US accuses Sudan of bombing hospitals and schools

UN envoy Samantha Power condemns ‘bombardment of civilians’

Forces loyal to Sudanese president Omar al-Bashir have been fighting ethnic-minority rebels for three years in a conflict said by the UN to have affected more than a million people. Photograph: Karim Sahib/AFP/Getty Images
Forces loyal to Sudanese president Omar al-Bashir have been fighting ethnic-minority rebels for three years in a conflict said by the UN to have affected more than a million people. Photograph: Karim Sahib/AFP/Getty Images

The US has accused Sudan of bombing hospitals and schools in an intensifying military campaign against its own people in a largely hidden war.

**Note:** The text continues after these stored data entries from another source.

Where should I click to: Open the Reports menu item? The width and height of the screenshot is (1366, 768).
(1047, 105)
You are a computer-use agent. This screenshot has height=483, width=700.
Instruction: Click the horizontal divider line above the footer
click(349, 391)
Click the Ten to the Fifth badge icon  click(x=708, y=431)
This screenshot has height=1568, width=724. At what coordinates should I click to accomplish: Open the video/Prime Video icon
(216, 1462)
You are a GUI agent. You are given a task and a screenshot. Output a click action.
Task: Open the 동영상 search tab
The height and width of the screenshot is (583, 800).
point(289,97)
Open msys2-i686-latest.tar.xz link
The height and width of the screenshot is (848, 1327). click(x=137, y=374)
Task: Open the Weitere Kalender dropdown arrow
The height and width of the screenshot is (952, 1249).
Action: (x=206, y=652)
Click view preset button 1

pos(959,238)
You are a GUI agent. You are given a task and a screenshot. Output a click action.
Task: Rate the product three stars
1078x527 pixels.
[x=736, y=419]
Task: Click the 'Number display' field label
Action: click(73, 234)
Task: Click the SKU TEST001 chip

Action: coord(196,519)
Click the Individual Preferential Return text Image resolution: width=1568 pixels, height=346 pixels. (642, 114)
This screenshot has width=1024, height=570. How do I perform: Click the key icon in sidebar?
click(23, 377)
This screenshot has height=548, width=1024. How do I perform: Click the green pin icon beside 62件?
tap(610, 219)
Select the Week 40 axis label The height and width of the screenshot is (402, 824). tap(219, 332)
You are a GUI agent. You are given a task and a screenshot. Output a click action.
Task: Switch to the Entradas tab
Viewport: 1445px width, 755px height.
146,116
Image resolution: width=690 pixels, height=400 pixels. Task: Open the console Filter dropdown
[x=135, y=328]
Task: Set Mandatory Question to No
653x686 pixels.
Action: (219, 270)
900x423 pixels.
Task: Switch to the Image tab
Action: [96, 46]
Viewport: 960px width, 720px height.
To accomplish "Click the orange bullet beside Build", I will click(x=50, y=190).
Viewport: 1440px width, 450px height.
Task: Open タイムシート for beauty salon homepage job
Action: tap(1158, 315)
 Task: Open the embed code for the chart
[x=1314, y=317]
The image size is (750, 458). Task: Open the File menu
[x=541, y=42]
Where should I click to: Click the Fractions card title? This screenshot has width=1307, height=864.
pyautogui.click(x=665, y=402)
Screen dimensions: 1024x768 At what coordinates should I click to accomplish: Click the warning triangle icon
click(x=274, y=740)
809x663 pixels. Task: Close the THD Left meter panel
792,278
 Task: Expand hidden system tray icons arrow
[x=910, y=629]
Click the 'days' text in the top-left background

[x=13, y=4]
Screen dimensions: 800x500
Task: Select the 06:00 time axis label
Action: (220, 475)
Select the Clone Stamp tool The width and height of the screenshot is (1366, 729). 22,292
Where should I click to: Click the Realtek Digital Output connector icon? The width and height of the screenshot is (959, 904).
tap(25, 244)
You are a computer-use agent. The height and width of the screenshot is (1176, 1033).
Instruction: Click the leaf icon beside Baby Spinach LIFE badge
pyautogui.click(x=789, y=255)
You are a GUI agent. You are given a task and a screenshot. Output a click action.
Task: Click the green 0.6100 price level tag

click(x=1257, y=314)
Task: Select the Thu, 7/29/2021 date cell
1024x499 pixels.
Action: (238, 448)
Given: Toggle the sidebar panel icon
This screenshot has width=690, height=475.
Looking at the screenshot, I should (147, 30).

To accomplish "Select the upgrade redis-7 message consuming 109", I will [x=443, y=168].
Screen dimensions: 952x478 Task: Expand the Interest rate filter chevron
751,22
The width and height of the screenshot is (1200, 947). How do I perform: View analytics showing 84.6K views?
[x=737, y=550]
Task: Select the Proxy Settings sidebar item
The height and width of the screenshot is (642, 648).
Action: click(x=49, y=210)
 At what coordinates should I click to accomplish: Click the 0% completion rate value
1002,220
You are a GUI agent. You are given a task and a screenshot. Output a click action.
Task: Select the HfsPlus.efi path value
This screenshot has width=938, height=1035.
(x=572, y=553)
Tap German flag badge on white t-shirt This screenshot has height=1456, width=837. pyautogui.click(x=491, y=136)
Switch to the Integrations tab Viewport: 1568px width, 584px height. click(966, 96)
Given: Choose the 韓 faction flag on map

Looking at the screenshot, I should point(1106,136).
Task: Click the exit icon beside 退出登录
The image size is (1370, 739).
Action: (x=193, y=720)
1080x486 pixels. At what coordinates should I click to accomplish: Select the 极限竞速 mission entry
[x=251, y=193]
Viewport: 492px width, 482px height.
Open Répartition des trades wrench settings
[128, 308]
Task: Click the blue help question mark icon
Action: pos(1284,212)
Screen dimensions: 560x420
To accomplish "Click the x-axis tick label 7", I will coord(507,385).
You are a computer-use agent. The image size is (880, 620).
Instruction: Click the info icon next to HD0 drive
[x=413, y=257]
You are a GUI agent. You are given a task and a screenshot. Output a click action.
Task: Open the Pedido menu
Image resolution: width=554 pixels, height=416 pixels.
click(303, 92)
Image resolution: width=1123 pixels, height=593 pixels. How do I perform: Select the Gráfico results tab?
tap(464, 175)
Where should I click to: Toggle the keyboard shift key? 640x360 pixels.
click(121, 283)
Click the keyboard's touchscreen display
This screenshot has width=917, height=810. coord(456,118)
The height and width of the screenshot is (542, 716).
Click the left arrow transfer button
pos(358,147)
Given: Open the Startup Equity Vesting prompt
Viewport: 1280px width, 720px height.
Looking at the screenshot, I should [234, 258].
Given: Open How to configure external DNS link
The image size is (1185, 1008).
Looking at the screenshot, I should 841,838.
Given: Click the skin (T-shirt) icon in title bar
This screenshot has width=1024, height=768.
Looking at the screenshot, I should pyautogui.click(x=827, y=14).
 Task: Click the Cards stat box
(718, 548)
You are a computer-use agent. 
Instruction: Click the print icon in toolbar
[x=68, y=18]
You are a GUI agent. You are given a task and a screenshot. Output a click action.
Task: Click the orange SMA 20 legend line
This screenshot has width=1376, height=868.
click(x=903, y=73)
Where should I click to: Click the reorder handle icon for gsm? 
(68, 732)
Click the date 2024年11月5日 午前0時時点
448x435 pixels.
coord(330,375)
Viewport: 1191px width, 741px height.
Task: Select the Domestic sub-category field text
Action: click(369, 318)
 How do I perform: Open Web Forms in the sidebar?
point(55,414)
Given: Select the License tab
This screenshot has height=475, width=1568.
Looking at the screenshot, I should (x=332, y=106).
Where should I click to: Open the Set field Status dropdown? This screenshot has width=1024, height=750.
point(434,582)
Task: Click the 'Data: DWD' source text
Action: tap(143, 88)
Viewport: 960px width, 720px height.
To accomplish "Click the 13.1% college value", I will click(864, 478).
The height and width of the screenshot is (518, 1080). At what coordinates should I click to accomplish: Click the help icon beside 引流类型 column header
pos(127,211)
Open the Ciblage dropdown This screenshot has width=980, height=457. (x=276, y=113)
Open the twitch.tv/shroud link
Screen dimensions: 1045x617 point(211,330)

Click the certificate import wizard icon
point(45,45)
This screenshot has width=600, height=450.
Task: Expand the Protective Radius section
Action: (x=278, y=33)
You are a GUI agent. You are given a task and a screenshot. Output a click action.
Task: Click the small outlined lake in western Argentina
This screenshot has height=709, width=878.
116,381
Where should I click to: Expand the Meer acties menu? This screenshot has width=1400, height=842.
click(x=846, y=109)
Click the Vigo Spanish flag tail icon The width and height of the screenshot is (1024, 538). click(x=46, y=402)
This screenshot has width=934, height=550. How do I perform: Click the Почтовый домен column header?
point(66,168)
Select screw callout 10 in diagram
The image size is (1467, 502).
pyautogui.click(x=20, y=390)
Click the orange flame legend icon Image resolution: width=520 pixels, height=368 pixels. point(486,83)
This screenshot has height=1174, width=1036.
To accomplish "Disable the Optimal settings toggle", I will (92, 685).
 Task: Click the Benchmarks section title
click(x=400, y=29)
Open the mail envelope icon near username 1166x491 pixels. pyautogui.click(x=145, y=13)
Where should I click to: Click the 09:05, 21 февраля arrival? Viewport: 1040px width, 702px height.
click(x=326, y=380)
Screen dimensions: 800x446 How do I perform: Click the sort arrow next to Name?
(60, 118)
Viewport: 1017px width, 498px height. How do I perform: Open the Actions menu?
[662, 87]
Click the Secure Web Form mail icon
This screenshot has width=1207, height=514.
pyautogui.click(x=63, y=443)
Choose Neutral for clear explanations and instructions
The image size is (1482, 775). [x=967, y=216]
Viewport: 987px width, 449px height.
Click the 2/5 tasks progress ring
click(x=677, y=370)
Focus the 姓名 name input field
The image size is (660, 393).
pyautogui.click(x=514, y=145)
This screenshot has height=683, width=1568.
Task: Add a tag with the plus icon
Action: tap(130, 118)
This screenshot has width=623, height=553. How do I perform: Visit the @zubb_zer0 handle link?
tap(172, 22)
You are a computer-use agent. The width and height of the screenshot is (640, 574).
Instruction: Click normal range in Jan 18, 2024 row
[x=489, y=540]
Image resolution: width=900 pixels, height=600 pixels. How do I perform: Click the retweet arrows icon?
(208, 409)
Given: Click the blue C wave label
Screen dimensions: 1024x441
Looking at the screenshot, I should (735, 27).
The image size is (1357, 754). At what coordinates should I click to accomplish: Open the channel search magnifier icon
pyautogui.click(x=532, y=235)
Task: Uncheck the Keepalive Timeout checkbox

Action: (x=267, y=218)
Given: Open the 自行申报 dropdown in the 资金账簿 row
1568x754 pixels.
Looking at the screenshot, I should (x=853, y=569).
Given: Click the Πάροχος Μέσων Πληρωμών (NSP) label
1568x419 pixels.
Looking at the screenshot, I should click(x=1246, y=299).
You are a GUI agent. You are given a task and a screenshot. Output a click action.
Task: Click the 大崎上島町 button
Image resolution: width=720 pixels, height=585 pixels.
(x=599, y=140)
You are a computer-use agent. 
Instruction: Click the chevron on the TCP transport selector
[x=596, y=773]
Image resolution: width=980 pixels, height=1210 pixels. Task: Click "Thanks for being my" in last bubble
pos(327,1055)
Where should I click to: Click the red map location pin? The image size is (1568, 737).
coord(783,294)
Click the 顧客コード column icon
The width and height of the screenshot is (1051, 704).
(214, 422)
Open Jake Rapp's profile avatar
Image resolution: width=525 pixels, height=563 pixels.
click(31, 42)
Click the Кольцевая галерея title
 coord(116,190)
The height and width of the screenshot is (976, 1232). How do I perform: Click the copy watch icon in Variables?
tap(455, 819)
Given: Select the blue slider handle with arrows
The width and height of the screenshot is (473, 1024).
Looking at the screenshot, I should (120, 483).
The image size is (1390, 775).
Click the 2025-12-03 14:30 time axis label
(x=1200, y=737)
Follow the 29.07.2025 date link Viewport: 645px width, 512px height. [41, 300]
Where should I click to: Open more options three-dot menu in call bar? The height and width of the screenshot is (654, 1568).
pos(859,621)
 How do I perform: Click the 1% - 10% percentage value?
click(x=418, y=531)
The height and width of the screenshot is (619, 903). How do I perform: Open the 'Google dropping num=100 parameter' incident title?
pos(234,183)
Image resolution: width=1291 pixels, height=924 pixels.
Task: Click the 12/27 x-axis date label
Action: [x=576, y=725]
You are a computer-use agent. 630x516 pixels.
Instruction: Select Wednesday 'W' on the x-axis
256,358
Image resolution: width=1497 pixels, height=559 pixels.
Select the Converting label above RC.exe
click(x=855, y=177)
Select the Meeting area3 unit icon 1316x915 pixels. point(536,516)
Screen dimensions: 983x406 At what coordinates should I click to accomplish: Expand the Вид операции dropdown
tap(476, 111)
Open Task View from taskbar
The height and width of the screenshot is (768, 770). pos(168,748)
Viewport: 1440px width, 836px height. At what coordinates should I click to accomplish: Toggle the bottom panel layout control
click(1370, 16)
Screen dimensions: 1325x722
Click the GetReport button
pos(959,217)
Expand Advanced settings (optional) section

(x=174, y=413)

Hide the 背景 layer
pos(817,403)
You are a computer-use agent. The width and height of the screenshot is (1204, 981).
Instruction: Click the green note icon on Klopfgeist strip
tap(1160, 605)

Samantha Power, the US ambassador to the United Nations, condemned "in the strongest possible terms" bombardments of civilians she claimed were being carried out by the Sudanese government and its rapid support forces.

“Since April, not only have ground attacks on, and the shelling of, civilian populations increased, but the government of Sudan has intensified its air campaign, dropping hundreds of barrel bombs and other ordnance on Sudanese towns and villages, deliberately targeting hospitals and schools,” she said.

Forces loyal to President Omar al-Bashir, who is wanted by the international criminal court on charges of crimes against humanity, war crimes and genocide, have been fighting ethnic-minority rebels for three years in a conflict said by the UN to have affected more than a million people. The government has denied aid access to the embattled states of South Kordofan and neighbouring Blue Nile.

READ MORE

Power said the US was disturbed by reports of air strikes against civilian aid workers which, if proven, would seriously violate international law.

Aid groups working in Sudan had accused the military of looting and destroying food and water supplies in areas recaptured by rebels, she added.

“The uptick in violence in South Kordofan and Blue Nile has displaced or severely affected approximately 1.2 million people; it has increased the population’s vulnerability to disease and malnutrition; and it has disrupted planting cycles, which will only compound food insecurity in the regions.”